PROBLEM DESCRIPTION: Write out again, exactly, the lines of the listing below from the first one through the one that contains "You are a computer-use agent. Image resolution: width=988", and no other lines.

--------------------

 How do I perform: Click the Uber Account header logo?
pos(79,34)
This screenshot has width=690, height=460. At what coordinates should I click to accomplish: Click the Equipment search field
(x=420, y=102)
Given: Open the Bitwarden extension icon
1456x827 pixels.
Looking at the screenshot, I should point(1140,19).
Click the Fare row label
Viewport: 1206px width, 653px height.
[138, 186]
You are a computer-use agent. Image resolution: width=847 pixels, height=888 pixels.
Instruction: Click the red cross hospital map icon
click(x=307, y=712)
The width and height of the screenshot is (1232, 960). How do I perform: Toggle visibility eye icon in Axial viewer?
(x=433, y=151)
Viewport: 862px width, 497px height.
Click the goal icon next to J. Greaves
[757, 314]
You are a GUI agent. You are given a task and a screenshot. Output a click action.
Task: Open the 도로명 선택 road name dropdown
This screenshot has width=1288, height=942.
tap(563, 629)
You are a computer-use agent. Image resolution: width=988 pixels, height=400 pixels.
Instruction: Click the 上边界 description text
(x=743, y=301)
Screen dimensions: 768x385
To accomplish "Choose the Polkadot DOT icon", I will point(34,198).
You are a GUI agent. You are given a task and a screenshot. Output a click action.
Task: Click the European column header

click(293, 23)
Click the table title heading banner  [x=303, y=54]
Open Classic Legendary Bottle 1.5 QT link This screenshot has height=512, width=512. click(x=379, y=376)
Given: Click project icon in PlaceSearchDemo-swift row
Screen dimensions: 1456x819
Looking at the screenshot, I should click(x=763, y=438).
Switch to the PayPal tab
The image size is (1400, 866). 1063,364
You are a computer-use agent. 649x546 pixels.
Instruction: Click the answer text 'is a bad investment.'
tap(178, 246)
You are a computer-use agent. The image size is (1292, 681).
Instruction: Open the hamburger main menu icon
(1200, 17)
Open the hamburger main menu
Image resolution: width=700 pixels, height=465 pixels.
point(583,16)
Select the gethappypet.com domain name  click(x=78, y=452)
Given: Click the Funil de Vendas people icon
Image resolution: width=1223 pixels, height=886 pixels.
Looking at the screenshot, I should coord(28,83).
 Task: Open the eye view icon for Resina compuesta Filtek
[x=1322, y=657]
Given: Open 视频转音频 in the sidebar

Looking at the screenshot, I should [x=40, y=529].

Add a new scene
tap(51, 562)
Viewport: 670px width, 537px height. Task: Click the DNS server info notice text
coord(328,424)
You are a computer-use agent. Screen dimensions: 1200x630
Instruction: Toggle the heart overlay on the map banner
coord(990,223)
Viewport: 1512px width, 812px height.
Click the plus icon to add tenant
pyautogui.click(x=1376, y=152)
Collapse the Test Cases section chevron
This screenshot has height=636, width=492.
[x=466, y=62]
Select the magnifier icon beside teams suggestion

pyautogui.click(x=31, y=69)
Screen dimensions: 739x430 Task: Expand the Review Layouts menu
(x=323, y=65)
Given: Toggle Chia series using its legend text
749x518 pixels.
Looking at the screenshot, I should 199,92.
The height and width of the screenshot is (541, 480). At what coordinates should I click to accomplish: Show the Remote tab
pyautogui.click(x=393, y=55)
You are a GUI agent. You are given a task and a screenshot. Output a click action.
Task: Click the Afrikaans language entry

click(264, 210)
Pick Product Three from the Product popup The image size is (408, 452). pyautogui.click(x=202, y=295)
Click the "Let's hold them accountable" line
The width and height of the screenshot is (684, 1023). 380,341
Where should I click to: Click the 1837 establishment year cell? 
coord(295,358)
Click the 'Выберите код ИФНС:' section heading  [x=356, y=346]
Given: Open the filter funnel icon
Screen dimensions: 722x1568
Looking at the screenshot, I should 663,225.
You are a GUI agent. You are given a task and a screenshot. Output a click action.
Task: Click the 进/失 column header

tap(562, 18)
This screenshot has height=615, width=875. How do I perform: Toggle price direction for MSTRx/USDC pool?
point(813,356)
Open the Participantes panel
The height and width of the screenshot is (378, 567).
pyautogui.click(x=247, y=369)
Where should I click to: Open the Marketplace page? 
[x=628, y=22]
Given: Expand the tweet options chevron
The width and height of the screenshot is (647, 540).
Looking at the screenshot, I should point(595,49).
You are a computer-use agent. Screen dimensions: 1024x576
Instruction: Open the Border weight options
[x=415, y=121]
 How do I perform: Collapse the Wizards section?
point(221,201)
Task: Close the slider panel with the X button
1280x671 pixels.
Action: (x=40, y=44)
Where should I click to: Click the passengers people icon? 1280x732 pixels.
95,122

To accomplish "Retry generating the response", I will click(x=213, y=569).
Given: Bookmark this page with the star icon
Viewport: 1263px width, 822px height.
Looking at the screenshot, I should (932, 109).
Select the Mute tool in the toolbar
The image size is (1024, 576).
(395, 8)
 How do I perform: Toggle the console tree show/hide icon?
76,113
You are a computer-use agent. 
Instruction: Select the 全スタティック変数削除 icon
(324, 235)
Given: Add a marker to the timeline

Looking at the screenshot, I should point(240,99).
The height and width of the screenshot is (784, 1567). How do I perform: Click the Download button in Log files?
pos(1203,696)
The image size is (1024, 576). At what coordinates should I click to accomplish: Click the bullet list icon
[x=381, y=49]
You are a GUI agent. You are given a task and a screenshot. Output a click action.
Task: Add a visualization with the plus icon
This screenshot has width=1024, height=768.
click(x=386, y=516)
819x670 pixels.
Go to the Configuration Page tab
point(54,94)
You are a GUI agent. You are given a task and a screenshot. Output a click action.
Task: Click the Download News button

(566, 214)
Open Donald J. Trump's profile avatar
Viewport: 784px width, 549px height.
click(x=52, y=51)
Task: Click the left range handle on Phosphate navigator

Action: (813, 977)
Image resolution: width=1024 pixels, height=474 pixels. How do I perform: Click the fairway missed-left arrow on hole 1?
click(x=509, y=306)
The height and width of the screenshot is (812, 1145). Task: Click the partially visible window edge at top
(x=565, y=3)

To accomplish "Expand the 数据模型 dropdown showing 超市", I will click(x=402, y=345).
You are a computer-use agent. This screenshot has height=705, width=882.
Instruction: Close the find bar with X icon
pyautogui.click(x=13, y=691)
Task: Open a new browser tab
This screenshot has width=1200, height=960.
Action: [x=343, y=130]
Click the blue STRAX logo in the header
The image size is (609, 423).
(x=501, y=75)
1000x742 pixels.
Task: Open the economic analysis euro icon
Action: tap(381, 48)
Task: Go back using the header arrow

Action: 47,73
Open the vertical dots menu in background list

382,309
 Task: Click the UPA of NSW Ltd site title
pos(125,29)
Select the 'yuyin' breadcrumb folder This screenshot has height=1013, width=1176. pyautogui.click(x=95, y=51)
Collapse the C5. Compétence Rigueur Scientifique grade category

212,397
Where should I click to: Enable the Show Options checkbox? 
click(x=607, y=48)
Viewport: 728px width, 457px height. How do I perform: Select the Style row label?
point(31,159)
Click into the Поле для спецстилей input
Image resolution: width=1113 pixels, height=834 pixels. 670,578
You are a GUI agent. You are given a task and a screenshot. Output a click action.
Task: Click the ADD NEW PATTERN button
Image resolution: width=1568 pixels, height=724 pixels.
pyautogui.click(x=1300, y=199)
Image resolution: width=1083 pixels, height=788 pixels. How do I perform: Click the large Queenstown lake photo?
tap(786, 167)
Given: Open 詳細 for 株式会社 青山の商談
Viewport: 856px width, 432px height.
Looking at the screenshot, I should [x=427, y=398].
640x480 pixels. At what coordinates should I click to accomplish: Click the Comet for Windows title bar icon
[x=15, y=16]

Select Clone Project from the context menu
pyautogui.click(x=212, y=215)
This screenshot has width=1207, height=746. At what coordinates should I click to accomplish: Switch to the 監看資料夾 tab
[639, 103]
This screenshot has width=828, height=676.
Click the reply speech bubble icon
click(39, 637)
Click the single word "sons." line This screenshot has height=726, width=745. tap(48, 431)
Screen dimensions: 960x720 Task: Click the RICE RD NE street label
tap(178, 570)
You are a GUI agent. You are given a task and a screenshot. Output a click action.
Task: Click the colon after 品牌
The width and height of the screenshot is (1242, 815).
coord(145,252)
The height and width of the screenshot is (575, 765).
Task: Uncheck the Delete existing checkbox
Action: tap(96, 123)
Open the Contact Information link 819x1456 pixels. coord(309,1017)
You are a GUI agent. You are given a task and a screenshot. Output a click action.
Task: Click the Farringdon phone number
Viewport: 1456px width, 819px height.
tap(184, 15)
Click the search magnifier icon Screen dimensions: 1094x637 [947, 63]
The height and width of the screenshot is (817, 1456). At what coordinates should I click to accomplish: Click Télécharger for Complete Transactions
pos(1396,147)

--------------------

ANSWER BOX:
 How do I perform: Click the Uber Account header logo?
pos(79,34)
This screenshot has width=690, height=460. At what coordinates should I click to accomplish: Click the Equipment search field
(x=420, y=102)
Given: Open the Bitwarden extension icon
1456x827 pixels.
Looking at the screenshot, I should point(1140,19).
Click the Fare row label
Viewport: 1206px width, 653px height.
[138, 186]
You are a computer-use agent. Image resolution: width=847 pixels, height=888 pixels.
Instruction: Click the red cross hospital map icon
click(x=307, y=712)
The width and height of the screenshot is (1232, 960). How do I perform: Toggle visibility eye icon in Axial viewer?
(x=433, y=151)
Viewport: 862px width, 497px height.
Click the goal icon next to J. Greaves
[757, 314]
You are a GUI agent. You are given a task and a screenshot. Output a click action.
Task: Open the 도로명 선택 road name dropdown
This screenshot has width=1288, height=942.
tap(563, 629)
You are a computer-use agent. Image resolution: width=988 pixels, height=400 pixels.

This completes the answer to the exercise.